## [TASK]
After counting the lines below that hold the word "text", reply with the count and nothing else.

## [MATERIALS PROVIDED]
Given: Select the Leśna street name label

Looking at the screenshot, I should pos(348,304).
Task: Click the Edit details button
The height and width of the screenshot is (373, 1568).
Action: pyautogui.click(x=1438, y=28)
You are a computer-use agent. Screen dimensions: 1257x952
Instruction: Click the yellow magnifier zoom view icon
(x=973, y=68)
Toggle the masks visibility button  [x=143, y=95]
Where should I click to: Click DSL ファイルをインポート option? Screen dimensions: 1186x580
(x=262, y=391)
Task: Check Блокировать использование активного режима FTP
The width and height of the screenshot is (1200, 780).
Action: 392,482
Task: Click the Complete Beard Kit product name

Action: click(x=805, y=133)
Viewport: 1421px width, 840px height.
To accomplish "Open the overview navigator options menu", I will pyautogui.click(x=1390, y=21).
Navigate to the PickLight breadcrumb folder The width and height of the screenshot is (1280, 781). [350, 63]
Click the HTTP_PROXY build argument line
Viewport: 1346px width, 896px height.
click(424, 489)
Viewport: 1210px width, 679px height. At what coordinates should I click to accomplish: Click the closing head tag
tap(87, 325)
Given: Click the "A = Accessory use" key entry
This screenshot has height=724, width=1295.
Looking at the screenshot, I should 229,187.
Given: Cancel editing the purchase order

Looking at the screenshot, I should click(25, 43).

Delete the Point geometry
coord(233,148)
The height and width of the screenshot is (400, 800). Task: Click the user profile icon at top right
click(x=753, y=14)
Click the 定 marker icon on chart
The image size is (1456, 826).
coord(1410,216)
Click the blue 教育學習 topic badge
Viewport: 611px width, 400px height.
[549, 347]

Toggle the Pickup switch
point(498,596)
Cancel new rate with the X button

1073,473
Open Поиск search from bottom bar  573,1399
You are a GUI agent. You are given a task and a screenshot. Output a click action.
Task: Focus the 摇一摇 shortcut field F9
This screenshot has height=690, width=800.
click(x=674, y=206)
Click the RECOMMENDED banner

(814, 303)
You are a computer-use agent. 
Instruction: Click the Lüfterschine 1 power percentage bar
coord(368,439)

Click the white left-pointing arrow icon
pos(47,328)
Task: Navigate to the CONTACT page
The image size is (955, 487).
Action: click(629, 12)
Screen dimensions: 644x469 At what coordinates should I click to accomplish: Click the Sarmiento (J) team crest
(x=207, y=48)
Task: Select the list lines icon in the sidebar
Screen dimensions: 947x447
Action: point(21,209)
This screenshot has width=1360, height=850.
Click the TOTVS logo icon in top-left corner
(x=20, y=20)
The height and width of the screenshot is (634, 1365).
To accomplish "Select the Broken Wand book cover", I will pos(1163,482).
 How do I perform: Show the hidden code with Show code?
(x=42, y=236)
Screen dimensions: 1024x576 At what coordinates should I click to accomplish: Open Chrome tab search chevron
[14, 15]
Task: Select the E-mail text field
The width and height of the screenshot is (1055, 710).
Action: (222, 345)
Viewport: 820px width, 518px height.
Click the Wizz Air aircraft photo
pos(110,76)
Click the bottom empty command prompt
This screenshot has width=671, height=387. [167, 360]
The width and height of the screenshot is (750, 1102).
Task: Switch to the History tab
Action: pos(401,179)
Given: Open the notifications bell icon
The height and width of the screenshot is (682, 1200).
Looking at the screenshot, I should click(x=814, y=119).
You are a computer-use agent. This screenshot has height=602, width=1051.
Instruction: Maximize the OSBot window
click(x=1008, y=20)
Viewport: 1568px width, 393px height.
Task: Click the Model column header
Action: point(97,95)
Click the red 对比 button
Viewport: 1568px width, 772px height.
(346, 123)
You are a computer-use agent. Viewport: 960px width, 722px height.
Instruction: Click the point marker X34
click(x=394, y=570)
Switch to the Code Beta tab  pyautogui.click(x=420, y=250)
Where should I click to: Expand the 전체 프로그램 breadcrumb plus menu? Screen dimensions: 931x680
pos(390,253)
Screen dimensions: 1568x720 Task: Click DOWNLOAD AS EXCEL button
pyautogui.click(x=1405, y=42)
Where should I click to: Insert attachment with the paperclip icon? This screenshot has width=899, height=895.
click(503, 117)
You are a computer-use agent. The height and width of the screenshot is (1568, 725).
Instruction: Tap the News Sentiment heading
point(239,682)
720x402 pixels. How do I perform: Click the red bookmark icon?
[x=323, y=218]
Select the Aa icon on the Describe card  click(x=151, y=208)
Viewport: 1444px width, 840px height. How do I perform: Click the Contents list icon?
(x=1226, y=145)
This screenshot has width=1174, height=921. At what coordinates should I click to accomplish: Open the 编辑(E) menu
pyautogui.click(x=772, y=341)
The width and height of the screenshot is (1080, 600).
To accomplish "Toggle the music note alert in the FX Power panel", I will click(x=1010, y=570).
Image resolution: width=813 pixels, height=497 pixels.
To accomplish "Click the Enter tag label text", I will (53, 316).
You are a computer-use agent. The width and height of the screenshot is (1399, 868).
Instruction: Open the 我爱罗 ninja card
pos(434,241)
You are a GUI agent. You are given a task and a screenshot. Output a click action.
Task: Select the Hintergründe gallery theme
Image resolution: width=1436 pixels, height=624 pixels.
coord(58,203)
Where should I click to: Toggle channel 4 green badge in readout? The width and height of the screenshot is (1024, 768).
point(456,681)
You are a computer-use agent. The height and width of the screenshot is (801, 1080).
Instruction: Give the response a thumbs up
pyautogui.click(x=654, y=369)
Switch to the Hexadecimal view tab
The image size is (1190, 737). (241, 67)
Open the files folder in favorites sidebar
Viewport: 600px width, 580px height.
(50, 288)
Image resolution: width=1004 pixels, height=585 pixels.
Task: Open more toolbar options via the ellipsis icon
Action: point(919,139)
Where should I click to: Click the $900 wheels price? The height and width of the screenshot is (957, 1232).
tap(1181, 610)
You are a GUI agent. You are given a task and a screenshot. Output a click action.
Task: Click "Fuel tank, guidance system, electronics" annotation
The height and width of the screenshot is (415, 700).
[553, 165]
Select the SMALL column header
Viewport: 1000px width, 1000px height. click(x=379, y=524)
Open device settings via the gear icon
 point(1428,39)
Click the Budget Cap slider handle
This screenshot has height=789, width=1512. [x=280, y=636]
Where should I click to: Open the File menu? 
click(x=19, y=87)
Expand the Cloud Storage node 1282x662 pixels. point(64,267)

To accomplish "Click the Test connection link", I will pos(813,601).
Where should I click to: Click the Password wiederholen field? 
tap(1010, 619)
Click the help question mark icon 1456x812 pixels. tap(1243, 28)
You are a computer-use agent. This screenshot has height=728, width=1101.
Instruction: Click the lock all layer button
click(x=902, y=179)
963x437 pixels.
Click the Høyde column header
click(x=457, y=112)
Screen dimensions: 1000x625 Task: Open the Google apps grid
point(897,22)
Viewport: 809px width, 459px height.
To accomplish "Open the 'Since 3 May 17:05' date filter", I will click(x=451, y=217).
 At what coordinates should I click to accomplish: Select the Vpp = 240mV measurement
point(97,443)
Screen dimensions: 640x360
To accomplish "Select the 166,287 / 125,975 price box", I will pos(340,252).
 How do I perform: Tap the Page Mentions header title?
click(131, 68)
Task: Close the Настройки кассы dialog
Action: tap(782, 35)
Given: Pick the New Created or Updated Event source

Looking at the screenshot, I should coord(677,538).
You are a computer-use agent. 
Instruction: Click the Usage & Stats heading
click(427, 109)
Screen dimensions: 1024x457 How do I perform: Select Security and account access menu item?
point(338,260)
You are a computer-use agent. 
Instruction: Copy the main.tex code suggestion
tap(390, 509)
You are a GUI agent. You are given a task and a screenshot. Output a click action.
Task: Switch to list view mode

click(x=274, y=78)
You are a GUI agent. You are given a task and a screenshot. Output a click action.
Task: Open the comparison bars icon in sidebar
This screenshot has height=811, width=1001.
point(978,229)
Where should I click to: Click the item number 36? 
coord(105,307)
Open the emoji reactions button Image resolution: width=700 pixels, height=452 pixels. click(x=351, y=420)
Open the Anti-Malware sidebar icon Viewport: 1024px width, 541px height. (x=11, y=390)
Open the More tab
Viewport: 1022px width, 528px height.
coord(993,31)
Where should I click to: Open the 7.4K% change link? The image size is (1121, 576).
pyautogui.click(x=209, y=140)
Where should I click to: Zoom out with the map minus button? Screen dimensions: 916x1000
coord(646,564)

## [RESPONSE TO THE EXERCISE]
2